If you have thoughts about any of the topics touched on here—whether in agreement or disagreement with our participants—feel free to drop me a line at dferrisi@testa.com.

The Music & Sound Retailer: One narrative that has emerged since the last recession has been that many product groups have refocused on lower and middle-range price points, given that some consumers are spending less readily. To what extent, if any, has this trend manifested in pro audio?

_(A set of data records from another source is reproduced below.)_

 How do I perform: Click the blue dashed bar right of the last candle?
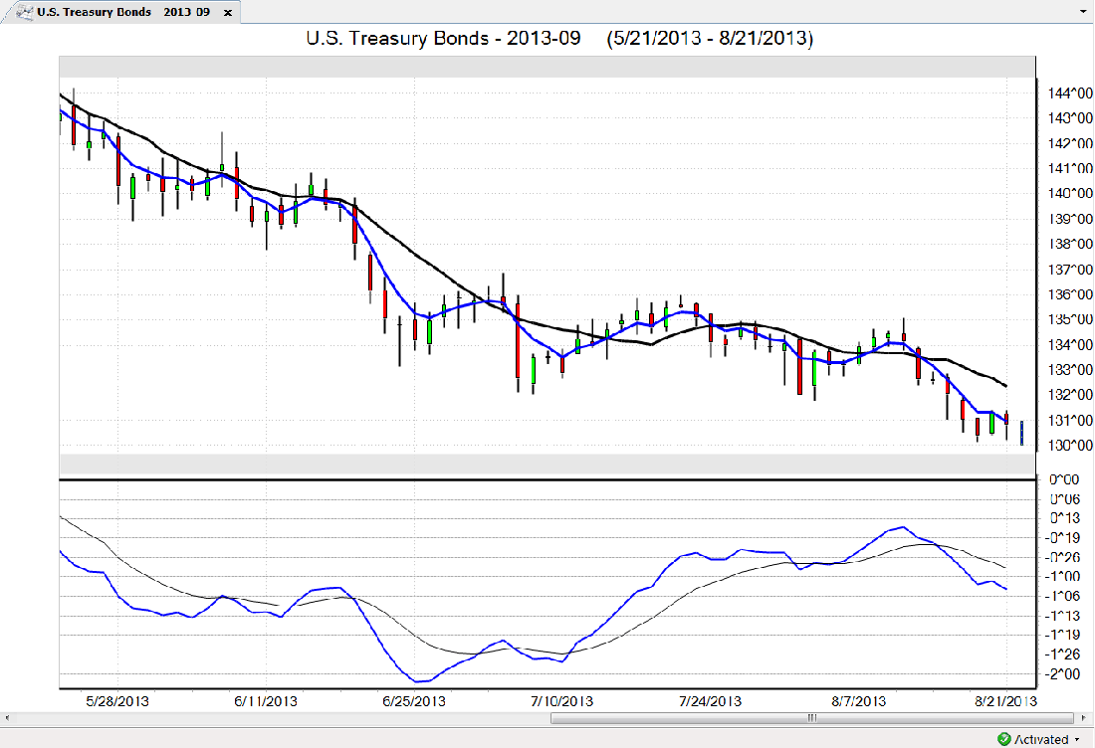click(1021, 433)
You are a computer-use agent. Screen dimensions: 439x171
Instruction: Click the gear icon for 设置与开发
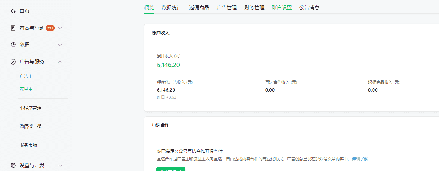coord(13,165)
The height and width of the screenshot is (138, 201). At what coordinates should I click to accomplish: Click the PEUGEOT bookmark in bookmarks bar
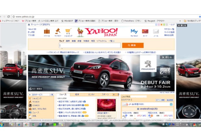[x=67, y=21]
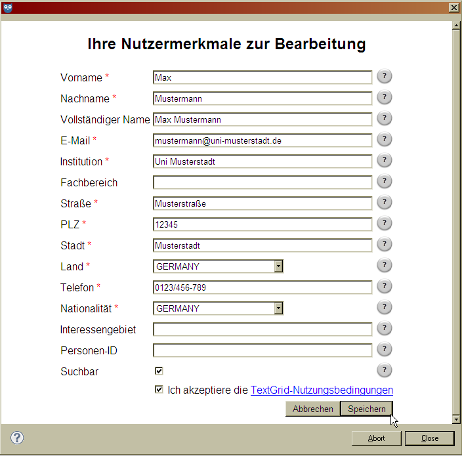This screenshot has height=456, width=462.
Task: Open the TextGrid-Nutzungsbedingungen link
Action: (x=322, y=390)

Ray van Straten: I cannot remember a time when we were without competition from low-price players. There is always room at the bottom. The challenge here, of course, is that, although pro audio continues to be a growing market segment, the channel is going to have a difficult time growing revenue with low-priced goods. I just don’t believe there are enough customers to whom the “pie” can be distributed. It’s my assessment that customers are, to a large degree, spending less because the channel is vigorously promoting low-priced goods to grab customers’ attention and make a sale—any sale. Although this might create earlier entry points for new customers, it does little to cultivate a relationship with the aspiring professional users who need performance tools with which they can make a living. It’s really not that different from putting a cheap guitar in the hands of someone who wants to learn how to play. Overcoming the shortcomings of the instrument…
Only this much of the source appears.